Work to be completed:
Return every one of the records below verbatim, reproducing each line in full without any alteration.

··· Source material ···

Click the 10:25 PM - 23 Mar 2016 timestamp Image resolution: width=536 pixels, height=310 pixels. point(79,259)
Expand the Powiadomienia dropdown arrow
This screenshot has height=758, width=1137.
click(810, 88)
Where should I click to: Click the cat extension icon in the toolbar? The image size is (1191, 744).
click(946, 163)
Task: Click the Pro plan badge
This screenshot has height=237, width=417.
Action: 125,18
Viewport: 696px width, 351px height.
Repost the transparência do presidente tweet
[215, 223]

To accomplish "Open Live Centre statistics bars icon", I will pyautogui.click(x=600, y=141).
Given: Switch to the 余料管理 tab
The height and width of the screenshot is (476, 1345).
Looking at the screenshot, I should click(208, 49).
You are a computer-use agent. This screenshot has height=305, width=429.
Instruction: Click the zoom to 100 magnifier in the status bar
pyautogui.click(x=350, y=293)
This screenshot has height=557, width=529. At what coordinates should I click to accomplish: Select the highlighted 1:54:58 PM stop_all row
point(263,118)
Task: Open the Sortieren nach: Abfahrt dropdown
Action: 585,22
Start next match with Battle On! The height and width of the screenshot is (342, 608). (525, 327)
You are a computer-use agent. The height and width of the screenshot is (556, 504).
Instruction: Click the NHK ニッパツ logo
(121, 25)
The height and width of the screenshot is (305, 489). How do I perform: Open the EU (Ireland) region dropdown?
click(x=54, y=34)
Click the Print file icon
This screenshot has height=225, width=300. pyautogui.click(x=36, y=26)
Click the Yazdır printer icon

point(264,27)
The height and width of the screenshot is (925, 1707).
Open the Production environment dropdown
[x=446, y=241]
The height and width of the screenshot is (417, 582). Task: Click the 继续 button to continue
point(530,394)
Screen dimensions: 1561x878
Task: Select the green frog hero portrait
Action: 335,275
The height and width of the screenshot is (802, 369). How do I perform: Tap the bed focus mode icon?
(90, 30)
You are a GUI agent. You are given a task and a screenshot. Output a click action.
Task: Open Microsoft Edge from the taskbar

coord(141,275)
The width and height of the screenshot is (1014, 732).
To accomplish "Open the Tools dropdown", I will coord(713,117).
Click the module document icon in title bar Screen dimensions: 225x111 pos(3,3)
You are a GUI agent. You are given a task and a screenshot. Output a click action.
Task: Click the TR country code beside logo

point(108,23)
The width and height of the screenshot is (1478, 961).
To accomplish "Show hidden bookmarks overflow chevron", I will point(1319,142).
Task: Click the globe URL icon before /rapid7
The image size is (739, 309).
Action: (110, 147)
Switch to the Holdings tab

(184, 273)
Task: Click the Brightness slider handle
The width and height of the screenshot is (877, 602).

···

Answer to the exercise:
Click the 10:25 PM - 23 Mar 2016 timestamp Image resolution: width=536 pixels, height=310 pixels. point(79,259)
Expand the Powiadomienia dropdown arrow
This screenshot has height=758, width=1137.
click(810, 88)
Where should I click to: Click the cat extension icon in the toolbar? The image size is (1191, 744).
click(946, 163)
Task: Click the Pro plan badge
This screenshot has height=237, width=417.
Action: 125,18
Viewport: 696px width, 351px height.
Repost the transparência do presidente tweet
[215, 223]

To accomplish "Open Live Centre statistics bars icon", I will pyautogui.click(x=600, y=141).
Given: Switch to the 余料管理 tab
The height and width of the screenshot is (476, 1345).
Looking at the screenshot, I should click(208, 49).
You are a computer-use agent. This screenshot has height=305, width=429.
Instruction: Click the zoom to 100 magnifier in the status bar
pyautogui.click(x=350, y=293)
This screenshot has height=557, width=529. At what coordinates should I click to accomplish: Select the highlighted 1:54:58 PM stop_all row
point(263,118)
Task: Open the Sortieren nach: Abfahrt dropdown
Action: 585,22
Start next match with Battle On! The height and width of the screenshot is (342, 608). (525, 327)
You are a computer-use agent. The height and width of the screenshot is (556, 504).
Instruction: Click the NHK ニッパツ logo
(121, 25)
The height and width of the screenshot is (305, 489). How do I perform: Open the EU (Ireland) region dropdown?
click(x=54, y=34)
Click the Print file icon
This screenshot has height=225, width=300. pyautogui.click(x=36, y=26)
Click the Yazdır printer icon

point(264,27)
The height and width of the screenshot is (925, 1707).
Open the Production environment dropdown
[x=446, y=241]
The height and width of the screenshot is (417, 582). Task: Click the 继续 button to continue
point(530,394)
Screen dimensions: 1561x878
Task: Select the green frog hero portrait
Action: 335,275
The height and width of the screenshot is (802, 369). How do I perform: Tap the bed focus mode icon?
(90, 30)
You are a GUI agent. You are given a task and a screenshot. Output a click action.
Task: Open Microsoft Edge from the taskbar

coord(141,275)
The width and height of the screenshot is (1014, 732).
To accomplish "Open the Tools dropdown", I will coord(713,117).
Click the module document icon in title bar Screen dimensions: 225x111 pos(3,3)
You are a GUI agent. You are given a task and a screenshot. Output a click action.
Task: Click the TR country code beside logo

point(108,23)
The width and height of the screenshot is (1478, 961).
To accomplish "Show hidden bookmarks overflow chevron", I will point(1319,142).
Task: Click the globe URL icon before /rapid7
The image size is (739, 309).
Action: (110, 147)
Switch to the Holdings tab

(184, 273)
Task: Click the Brightness slider handle
The width and height of the screenshot is (877, 602).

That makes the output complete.